• **SHORT PROBLEM 1**: Copy the entries below word for word, starting at the line with "Where should I click to: Open" and ending at the line with "(x=98, y=84)", including both of those lines and nothing else.

***** QUOTED TEXT *****

Process structured text files with Miller

Ordering and Sorting

You can use the Miller commands group-by, group-like, head, join, rename, reorder, sample, sort, tail, and uniq to sort and group your data.

The example from Figure 7 demonstrates the difference between the commands group by and join (Listing 3, lines 1 and 2). group by groups identical lines; join returns only matching lines. With join, you need to specify the -u option in order to handle arbitrarily sorted files.

Figure 7: The group by and join commands let you summarize lines with the same content.

Listing 3

group by and join

$ mlr --csv --rs lf group-by Name csv3.txt csv4.txt
$ mlr --csv --rs lf join -u -j Name -f csv3.txt csv4.txt
$ mlr --csv --rs lf head -n 1 csv3.txt
$ mlr --csv --rs lf tail -n 1 csv3.txt

Keep in mind that both methods require you to specify the columns on which the output is based. Miller always outputs the headers. You need to know that the headers are present for statements that reference specific line numbers, such as the head and tail commands in the last two lines of Listing 3, the result of which appears in Figure 8. If the headers interfere with downstream processing, you might be better off with using the classic Unix head and tail commands instead of Miller.

Figure 8: Miller always outputs the headers.

If you using rename to change the name of the column, you will need to enter the identifier in the following form: oldname,newname. Renaming works for several identifiers at the same time, but sometimes the command looks confusing, because you need to specify the names without breaks, separated only by commas.

Make sure the number of old and new column identifiers gives you an even number – if so, you have not forgotten anything. The command does not change the field names in the file header; the new names only appear in the output. The first line of Listing 4 shows an example of renaming, where the --opprint option gives the output a cleaner appearance (Figure 9).

***** PROVIDED INFORMATION *****

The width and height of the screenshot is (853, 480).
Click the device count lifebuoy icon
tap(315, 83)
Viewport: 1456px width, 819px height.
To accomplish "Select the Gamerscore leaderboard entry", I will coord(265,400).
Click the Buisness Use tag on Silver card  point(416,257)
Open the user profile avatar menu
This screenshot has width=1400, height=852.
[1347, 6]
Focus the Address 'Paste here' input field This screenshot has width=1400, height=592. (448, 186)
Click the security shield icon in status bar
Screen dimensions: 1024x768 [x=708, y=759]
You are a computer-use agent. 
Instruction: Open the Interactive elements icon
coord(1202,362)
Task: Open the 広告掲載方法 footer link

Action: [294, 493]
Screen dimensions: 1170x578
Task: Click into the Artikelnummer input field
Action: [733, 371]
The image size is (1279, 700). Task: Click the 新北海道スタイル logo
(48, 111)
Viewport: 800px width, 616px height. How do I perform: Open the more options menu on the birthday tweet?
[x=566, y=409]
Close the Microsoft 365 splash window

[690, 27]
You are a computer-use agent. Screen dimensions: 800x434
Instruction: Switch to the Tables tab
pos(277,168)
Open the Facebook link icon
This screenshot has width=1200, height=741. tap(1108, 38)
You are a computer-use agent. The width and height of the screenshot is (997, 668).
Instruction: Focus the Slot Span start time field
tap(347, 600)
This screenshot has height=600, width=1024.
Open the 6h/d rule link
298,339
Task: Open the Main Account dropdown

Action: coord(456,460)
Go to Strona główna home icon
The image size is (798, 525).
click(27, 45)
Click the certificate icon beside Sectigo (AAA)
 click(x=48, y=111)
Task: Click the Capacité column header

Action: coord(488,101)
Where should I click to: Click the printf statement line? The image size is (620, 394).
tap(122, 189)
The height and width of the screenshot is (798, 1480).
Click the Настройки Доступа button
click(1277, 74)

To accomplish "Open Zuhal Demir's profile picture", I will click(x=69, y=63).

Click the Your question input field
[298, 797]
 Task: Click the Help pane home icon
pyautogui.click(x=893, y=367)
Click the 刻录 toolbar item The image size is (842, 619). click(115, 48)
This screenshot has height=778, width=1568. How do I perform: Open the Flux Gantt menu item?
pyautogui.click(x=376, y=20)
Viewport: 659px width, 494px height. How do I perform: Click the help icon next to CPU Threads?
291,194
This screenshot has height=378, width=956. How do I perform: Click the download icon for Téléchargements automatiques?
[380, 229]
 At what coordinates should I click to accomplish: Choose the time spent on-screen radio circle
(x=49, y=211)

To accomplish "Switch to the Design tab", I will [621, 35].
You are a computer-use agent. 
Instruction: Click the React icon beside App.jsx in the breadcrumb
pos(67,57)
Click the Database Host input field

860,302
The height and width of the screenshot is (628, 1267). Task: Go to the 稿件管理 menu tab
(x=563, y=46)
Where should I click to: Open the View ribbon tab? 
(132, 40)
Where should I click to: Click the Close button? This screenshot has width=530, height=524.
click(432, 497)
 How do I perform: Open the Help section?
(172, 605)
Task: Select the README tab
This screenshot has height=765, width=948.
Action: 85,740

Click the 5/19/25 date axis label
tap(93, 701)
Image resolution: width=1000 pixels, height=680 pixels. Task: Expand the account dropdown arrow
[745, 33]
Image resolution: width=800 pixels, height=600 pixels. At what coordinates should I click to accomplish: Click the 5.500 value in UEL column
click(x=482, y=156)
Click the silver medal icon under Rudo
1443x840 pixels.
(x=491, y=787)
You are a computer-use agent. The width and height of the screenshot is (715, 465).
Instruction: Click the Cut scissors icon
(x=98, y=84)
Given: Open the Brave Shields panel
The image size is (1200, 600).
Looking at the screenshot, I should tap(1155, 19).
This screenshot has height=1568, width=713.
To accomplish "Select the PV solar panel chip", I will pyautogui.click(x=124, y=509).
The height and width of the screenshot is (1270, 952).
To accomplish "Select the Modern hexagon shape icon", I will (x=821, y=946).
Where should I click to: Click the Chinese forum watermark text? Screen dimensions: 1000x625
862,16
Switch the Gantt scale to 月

*****

• **SHORT PROBLEM 2**: Carry on the article about processing structured text files with Miller, starting after its last sentence.

• **TASK OUTPUT 1**:
Where should I click to: Open the View ribbon tab? 
(132, 40)
Where should I click to: Click the Close button? This screenshot has width=530, height=524.
click(432, 497)
 How do I perform: Open the Help section?
(172, 605)
Task: Select the README tab
This screenshot has height=765, width=948.
Action: 85,740

Click the 5/19/25 date axis label
tap(93, 701)
Image resolution: width=1000 pixels, height=680 pixels. Task: Expand the account dropdown arrow
[745, 33]
Image resolution: width=800 pixels, height=600 pixels. At what coordinates should I click to accomplish: Click the 5.500 value in UEL column
click(x=482, y=156)
Click the silver medal icon under Rudo
1443x840 pixels.
(x=491, y=787)
You are a computer-use agent. The width and height of the screenshot is (715, 465).
Instruction: Click the Cut scissors icon
(x=98, y=84)

• **TASK OUTPUT 2**:
Listing 4

Renaming

$ mlr --csv --rs lf --opprint rename name,last_name,amount,annual_charge csv3.txt
$ mlr --csv --rs lf reorder -f amount,name,first_name csv3.txt
$ mlr --csv --rs lf sort -f name,first_name csv3.txt csv4.txt
$ mlr --csv --rs lf --opprint uniq -c -g name,first_name,amount csv3.txt csv4.txt

Figure 9: If necessary, you can change the names of the columns and their order. In this case, the --opprint option provides a clearer overview.

To change the column position, use the reorder command. If you specify all existing column names (Listing 4, line 2), the output occurs in the desired order. Miller otherwise puts the changes at the end or beginning.

Using the sort and uniq commands, you can influence the sequence of records or lines. Whereas sort and group-by output equivalent lines in succession, uniq summarizes them (Listing 4, lines 3 and 4).

For the example with uniq, I used the -c option, which gives you a frequency count of the identical rows (Figure 10).

Figure 10: If you need the records in a particular order, without duplicates, use the Miller commands sort and uniq.

Miller Computes

For calculations and statistical analyses, Miller offers the commands stats1, step, and top. You can use stats1 to perform statistical evaluations. The commands in Listing 5 determine the total, the number, the average, the minimum, and the maximum of the amount column; Figure 11 shows the lines of code with the results.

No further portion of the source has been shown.